かつて、リーン・スタートアップ以前の常識では、事業を成功させたかったらとにかくアイディアを磨き、事業計画を完全に整えてから一気に資源を投入すること、と信じられていた時代がありました。しかし、このやり方は「ニーズが確実」な事業においては最もムダの少ないプロセスでしたが、時代の変化とともにニーズの把握が困難になり、「マーケットが必要としていない製品・サービス」に対して大量の時間とお金を投入し、その結果、多大なる損失を生み出すようになったのです。

リーン・スタートアップはこうした事業開発プロセスの「失敗事例・パターン」に着目し、こうしたやり方で失われる多くの時間と資源をムダにしないために、経営や起業プロセスで克服することを推奨しています。

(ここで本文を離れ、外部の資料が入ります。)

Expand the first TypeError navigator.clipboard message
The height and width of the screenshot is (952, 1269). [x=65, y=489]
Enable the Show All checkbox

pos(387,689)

一気に資源を投入するという失敗パターンによる教訓から、事業アイディアはなるべく早いタイミングでニーズの存在を確認すべきという考えが生まれ、クラウド環境などをフルに活用して早期にニーズを検証(MVPと言います)し、フィードバックからアイディアを修正(ピボットと言います)していったほうが成功する確率は上がる、という考え方が、起業の新たな常識(パラダイム)となったのです。

終わりゆくリーン・スタートアップ

「とにかく早期にMVPを作ってピボットをする」
2014年頃までは、こうした事業設計プロセスを「リーン・スタートアップ」と呼んでいました。しかし、2017年現在、すでにこのような起業プロセスのことを「リーン・スタートアップ」とは呼べません。誰もが短期間、低コストでサービスを開始できる時代においては、ただ単に「出してみる」ことはもはやアドバンテージでもなんでもなく、むしろ「無計画」によるリスクはとても増大したからです。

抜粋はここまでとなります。